EXERCISE AIM
Render as a JSON list of strings the lines starting with the line that contains "This screenshot has" and going on through the line that contains "coord(1010,503)", one string per line, with blank lines left out. Leave the pictures out of the answer.

RECORDS FOR PROCESSING
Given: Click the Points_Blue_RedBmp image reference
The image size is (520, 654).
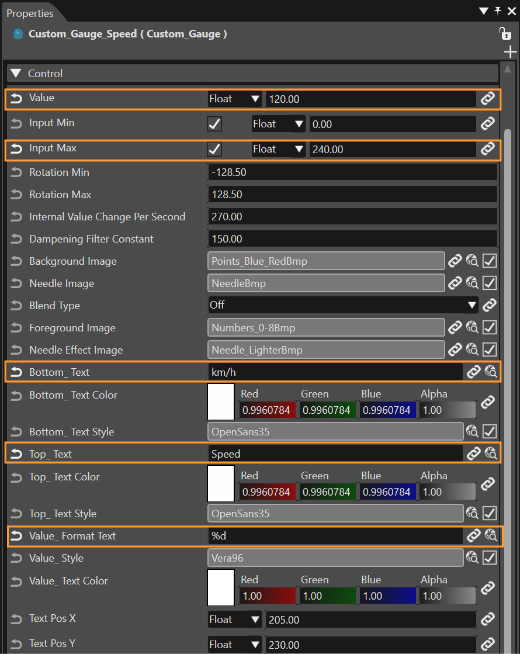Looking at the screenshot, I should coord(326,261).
...
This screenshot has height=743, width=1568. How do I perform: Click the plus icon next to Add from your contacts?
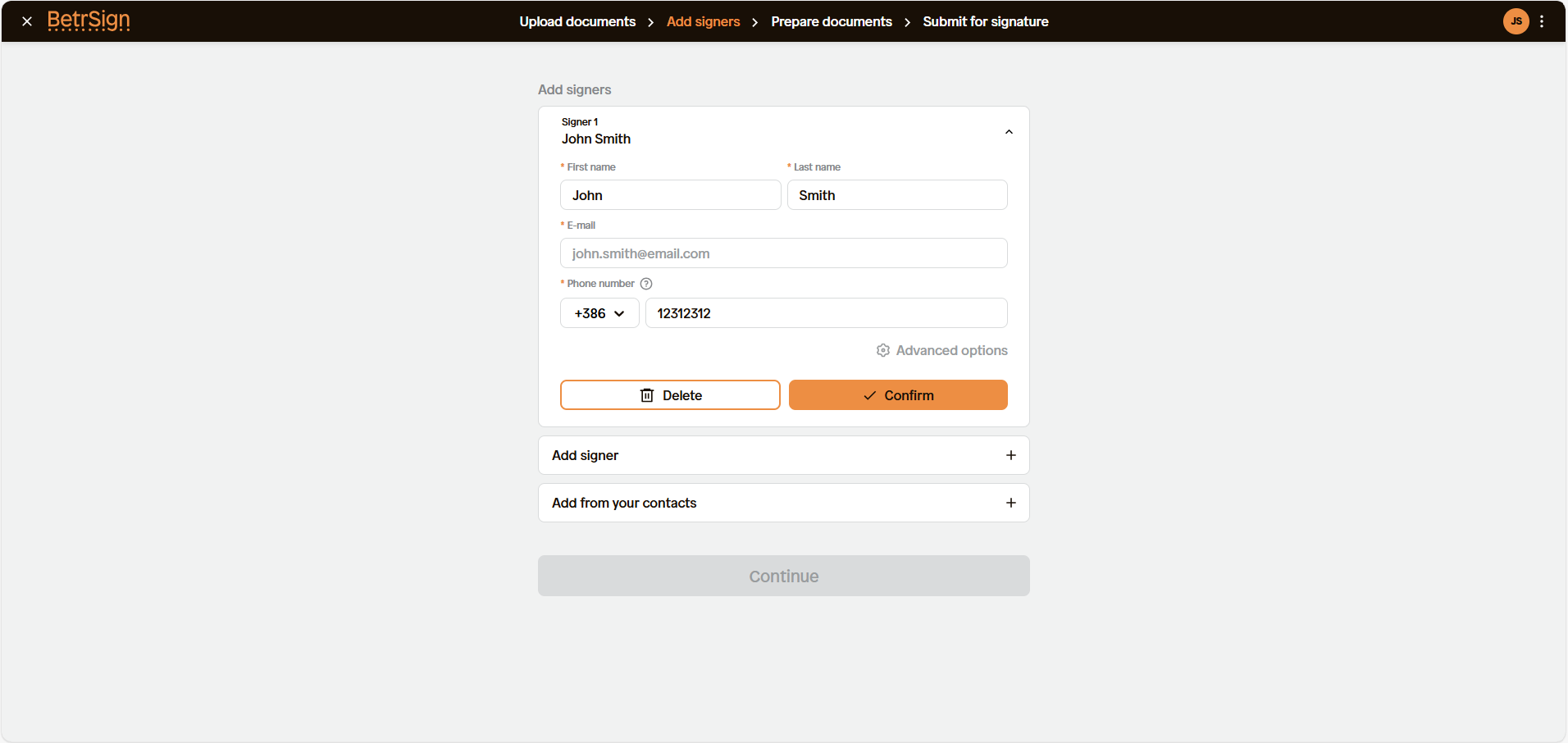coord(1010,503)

COMPLETE ANSWER
[
  "This screenshot has height=743, width=1568. How do I perform: Click the plus icon next to Add from your contacts?",
  "coord(1010,503)"
]